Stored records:
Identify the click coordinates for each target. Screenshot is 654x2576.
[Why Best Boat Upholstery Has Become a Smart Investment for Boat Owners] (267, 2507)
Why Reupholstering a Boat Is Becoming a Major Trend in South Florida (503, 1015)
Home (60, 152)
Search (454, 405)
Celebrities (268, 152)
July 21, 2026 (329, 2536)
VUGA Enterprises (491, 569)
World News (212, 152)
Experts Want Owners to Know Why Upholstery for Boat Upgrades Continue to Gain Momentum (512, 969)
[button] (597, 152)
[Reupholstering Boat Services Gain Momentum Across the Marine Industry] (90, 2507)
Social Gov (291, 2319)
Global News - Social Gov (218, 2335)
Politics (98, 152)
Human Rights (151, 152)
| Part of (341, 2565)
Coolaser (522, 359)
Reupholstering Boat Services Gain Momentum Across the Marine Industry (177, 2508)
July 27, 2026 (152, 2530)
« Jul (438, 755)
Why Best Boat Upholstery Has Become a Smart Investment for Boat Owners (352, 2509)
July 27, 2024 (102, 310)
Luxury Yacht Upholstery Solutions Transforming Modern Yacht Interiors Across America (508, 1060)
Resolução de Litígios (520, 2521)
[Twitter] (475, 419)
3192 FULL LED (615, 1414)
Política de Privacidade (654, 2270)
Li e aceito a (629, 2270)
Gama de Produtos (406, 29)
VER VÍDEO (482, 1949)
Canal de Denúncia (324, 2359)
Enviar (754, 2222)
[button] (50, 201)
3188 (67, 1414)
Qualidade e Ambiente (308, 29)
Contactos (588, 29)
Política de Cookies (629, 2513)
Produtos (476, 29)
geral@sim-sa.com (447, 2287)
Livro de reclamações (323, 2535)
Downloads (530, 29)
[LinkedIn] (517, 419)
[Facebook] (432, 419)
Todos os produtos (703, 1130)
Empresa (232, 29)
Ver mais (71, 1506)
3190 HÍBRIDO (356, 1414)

▶ TASK TO CARRY OUT
Set the entries down again precisely as they were given.

▶ SOLUTION TO THIS PROBLEM
Identify the click coordinates for each target. Screenshot is 654x2576.
[Why Best Boat Upholstery Has Become a Smart Investment for Boat Owners] (267, 2507)
Why Reupholstering a Boat Is Becoming a Major Trend in South Florida (503, 1015)
Home (60, 152)
Search (454, 405)
Celebrities (268, 152)
July 21, 2026 (329, 2536)
VUGA Enterprises (491, 569)
World News (212, 152)
Experts Want Owners to Know Why Upholstery for Boat Upgrades Continue to Gain Momentum (512, 969)
[button] (597, 152)
[Reupholstering Boat Services Gain Momentum Across the Marine Industry] (90, 2507)
Social Gov (291, 2319)
Global News - Social Gov (218, 2335)
Politics (98, 152)
Human Rights (151, 152)
| Part of (341, 2565)
Coolaser (522, 359)
Reupholstering Boat Services Gain Momentum Across the Marine Industry (177, 2508)
July 27, 2026 (152, 2530)
« Jul (438, 755)
Why Best Boat Upholstery Has Become a Smart Investment for Boat Owners (352, 2509)
July 27, 2024 (102, 310)
Luxury Yacht Upholstery Solutions Transforming Modern Yacht Interiors Across America (508, 1060)
Resolução de Litígios (520, 2521)
[Twitter] (475, 419)
3192 FULL LED (615, 1414)
Política de Privacidade (654, 2270)
Li e aceito a (629, 2270)
Gama de Produtos (406, 29)
VER VÍDEO (482, 1949)
Canal de Denúncia (324, 2359)
Enviar (754, 2222)
[button] (50, 201)
3188 (67, 1414)
Qualidade e Ambiente (308, 29)
Contactos (588, 29)
Política de Cookies (629, 2513)
Produtos (476, 29)
geral@sim-sa.com (447, 2287)
Livro de reclamações (323, 2535)
Downloads (530, 29)
[LinkedIn] (517, 419)
[Facebook] (432, 419)
Todos os produtos (703, 1130)
Empresa (232, 29)
Ver mais (71, 1506)
3190 HÍBRIDO (356, 1414)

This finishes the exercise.